Il ragazzo capì che la parte più delicata della sua missione era appena iniziata. “La questione mi meraviglia, signora Gea. Queste miniere sono una delle principali fonti di reddito di Onoam, credevo che i rappresentanti dell’Impero tenessero in … considerazione la vostra attività” disse, scandendo bene le parole. Gli odori della sua interlocutrice gli giungevano confusi. “Non vengono stanziati dei fondi dalla capitale?”
“Gli unici fondi che arrivano da Theed, ragazzo, sono quelli che il governatore Saruman ha destinato alla creazione delle sue terme personali. Tre mesi fa una sua ordinanza ha sospeso la retribuzione di qualsiasi straordinario ed ha aumentato le ore di lavoro ed i turni notturni; abbiamo scavato persino il giorno dell’anniversario della Fondazione” fece, scoccando un’occhiata severa verso alcuni minatori che erano usciti dai tunnel per recarsi ad assistere all’arrivo dei materiali. Degli assaltatori li rimandarono indietro con i blaster puntati e quelli furono costretti ad arretrare, ma al ragazzo non sfuggì l’odore euforico che veniva dagli astanti. “Non avremmo mai chiesto l’elemosina alla MinoTech se non fossimo al limite”.
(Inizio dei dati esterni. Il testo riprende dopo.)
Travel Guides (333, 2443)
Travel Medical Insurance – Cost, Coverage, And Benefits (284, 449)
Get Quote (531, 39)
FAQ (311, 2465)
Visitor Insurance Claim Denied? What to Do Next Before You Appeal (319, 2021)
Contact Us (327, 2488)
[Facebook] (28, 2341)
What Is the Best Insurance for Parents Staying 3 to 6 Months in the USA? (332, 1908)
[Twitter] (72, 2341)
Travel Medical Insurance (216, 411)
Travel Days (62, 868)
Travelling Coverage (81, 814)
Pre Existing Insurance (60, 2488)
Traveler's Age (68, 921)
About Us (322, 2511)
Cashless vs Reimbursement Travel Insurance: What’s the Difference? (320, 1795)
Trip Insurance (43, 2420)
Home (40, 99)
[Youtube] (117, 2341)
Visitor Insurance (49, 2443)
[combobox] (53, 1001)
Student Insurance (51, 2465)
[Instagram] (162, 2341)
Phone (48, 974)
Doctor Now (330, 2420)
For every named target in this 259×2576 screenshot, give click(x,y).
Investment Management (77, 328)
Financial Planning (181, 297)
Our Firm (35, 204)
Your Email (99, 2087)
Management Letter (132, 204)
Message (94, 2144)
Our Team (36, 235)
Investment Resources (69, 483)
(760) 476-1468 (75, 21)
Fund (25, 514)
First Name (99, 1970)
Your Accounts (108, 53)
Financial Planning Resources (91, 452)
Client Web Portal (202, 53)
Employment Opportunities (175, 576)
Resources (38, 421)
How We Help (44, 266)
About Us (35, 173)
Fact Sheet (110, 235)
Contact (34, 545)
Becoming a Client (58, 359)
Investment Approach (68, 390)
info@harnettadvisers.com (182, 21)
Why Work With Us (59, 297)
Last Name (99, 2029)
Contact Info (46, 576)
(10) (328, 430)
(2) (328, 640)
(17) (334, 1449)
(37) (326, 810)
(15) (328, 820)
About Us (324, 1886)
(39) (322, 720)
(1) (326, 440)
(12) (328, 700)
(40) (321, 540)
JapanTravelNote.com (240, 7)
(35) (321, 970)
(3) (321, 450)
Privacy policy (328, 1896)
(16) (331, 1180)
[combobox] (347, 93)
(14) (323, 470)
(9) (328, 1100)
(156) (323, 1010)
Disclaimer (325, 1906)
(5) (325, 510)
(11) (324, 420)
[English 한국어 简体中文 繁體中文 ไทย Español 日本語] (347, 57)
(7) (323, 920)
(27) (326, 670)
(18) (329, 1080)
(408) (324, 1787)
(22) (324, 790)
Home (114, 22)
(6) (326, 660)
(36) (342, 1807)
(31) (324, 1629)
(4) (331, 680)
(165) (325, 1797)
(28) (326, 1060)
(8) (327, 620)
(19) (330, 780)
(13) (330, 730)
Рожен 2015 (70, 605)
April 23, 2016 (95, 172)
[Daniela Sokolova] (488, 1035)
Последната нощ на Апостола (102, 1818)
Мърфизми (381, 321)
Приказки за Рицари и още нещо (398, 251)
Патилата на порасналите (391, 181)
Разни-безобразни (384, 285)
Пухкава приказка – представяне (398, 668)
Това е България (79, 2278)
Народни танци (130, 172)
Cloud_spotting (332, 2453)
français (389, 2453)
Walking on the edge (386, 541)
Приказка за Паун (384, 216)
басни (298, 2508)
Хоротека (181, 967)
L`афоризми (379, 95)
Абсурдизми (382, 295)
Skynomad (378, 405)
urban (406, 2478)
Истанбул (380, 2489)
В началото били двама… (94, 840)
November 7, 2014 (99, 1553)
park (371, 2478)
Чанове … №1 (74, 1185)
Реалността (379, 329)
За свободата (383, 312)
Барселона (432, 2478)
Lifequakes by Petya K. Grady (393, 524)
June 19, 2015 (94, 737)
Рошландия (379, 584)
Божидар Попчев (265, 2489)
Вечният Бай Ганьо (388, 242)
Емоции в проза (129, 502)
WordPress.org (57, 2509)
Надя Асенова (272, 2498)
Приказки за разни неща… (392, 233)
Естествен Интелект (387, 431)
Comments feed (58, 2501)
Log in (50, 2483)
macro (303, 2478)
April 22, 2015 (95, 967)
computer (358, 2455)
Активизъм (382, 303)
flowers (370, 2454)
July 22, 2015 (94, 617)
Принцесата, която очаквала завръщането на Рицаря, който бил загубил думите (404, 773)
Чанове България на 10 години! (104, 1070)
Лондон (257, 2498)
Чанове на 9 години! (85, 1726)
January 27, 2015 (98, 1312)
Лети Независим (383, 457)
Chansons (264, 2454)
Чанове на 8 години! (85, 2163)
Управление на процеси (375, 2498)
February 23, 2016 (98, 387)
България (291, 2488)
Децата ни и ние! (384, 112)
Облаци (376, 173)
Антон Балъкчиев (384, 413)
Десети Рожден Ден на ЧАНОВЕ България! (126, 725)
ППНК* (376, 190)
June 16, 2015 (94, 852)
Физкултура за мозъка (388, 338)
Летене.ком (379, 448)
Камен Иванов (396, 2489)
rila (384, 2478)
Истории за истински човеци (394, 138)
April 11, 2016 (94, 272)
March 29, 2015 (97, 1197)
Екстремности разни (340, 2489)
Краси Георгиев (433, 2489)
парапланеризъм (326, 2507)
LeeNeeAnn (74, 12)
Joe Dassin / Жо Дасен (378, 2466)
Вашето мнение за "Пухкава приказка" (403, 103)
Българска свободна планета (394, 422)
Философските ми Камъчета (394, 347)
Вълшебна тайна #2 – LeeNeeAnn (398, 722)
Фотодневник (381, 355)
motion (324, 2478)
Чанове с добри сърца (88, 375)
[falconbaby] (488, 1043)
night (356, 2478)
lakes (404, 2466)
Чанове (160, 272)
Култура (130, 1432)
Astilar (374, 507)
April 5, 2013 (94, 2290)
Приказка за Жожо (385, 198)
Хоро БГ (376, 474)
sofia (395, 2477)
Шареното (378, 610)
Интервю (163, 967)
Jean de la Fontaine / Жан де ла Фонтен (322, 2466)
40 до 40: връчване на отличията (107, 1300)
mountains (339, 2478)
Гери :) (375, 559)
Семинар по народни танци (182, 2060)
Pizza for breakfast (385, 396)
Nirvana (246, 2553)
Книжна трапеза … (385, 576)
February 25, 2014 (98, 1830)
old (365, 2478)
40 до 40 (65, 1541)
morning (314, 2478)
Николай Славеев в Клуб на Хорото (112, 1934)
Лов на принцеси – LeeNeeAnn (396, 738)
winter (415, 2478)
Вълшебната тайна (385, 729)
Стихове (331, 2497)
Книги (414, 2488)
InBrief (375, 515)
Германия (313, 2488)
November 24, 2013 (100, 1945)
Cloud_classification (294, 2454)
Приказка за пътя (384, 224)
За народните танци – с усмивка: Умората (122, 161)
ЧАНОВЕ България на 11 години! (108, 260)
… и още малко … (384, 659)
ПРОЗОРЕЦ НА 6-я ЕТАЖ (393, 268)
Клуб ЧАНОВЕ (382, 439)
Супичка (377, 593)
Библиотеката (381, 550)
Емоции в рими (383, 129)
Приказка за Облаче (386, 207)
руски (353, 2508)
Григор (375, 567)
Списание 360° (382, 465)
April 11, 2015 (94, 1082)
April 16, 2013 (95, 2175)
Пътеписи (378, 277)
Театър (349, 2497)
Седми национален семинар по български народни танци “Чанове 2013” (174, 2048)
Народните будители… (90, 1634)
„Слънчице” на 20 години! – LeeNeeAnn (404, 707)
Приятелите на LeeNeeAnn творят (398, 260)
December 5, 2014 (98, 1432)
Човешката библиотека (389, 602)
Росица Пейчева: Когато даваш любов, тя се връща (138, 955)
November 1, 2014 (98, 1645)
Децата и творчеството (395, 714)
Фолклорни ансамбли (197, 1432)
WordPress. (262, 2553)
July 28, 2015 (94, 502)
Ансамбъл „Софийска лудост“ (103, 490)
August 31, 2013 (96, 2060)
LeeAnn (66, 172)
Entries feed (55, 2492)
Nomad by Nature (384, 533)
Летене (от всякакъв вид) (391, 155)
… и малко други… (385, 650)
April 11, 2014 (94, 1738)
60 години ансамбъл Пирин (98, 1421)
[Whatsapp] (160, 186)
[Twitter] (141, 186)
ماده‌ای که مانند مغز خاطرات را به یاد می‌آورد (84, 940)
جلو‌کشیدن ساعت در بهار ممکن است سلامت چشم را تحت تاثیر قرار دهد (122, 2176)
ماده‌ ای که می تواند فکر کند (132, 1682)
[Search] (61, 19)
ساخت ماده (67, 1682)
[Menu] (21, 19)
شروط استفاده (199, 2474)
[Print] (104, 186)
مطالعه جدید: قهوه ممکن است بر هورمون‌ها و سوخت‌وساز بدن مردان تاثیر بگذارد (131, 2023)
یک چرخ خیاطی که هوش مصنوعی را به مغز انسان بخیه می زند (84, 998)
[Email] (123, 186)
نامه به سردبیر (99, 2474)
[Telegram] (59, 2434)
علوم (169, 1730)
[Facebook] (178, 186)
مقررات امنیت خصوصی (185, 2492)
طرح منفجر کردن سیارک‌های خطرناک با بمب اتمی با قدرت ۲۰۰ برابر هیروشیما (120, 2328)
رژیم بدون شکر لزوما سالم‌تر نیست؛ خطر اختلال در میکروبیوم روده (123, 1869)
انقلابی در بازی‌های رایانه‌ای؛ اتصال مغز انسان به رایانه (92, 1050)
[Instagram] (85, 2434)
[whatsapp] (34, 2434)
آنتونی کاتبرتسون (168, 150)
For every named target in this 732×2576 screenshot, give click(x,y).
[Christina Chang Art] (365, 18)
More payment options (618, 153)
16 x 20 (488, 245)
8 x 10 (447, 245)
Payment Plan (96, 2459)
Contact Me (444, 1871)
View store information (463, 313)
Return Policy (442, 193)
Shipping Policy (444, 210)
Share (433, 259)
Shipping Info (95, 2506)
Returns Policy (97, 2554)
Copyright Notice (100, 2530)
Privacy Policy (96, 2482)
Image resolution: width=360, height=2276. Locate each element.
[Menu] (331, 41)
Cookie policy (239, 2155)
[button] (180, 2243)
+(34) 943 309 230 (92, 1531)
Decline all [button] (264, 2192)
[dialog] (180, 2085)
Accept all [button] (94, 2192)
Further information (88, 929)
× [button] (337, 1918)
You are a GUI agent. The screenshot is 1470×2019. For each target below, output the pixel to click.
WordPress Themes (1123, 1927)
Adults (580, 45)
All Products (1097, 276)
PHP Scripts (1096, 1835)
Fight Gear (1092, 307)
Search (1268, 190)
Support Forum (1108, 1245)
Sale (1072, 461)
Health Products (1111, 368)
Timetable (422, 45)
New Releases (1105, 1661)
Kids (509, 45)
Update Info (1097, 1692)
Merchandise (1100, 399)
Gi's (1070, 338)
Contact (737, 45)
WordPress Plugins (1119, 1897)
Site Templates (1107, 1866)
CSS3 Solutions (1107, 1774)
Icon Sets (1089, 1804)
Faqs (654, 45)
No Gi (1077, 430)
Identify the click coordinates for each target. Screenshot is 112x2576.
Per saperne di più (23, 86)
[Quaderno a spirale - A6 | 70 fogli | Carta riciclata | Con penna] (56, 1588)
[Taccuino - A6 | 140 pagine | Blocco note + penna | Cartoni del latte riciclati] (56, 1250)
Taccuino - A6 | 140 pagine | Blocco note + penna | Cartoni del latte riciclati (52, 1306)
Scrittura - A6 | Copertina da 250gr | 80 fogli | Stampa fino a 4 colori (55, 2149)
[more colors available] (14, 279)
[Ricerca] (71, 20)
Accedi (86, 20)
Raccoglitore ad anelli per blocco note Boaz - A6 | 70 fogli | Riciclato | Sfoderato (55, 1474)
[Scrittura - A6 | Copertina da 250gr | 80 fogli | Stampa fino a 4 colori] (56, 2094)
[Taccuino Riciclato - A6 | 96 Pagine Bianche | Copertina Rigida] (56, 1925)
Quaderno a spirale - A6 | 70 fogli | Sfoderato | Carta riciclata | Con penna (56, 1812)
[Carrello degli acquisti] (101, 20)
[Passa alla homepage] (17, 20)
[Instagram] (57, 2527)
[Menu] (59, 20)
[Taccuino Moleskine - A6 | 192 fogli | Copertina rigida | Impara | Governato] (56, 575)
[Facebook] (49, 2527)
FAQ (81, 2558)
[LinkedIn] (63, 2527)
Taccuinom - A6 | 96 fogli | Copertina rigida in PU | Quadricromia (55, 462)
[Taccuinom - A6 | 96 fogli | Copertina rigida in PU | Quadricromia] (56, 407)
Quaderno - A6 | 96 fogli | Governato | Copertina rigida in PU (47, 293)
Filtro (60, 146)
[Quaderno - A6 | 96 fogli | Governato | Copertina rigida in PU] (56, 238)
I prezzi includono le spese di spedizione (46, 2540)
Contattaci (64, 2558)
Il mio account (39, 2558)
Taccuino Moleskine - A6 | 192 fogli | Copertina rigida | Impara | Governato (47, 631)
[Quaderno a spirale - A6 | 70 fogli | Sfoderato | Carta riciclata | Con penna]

“Avete ricevuto altri aiuti?”
Si voltò mentre pronunciava quella domanda, osservando le casse come se si fosse trattato di un argomento di poca importanza. Nonostante le polveri gli bruciassero nei polmoni, gli giunse comunque il tocco dei pensieri della rappresentante.
“Non di questo genere”.
E capì che la missione non sarebbe stata invano.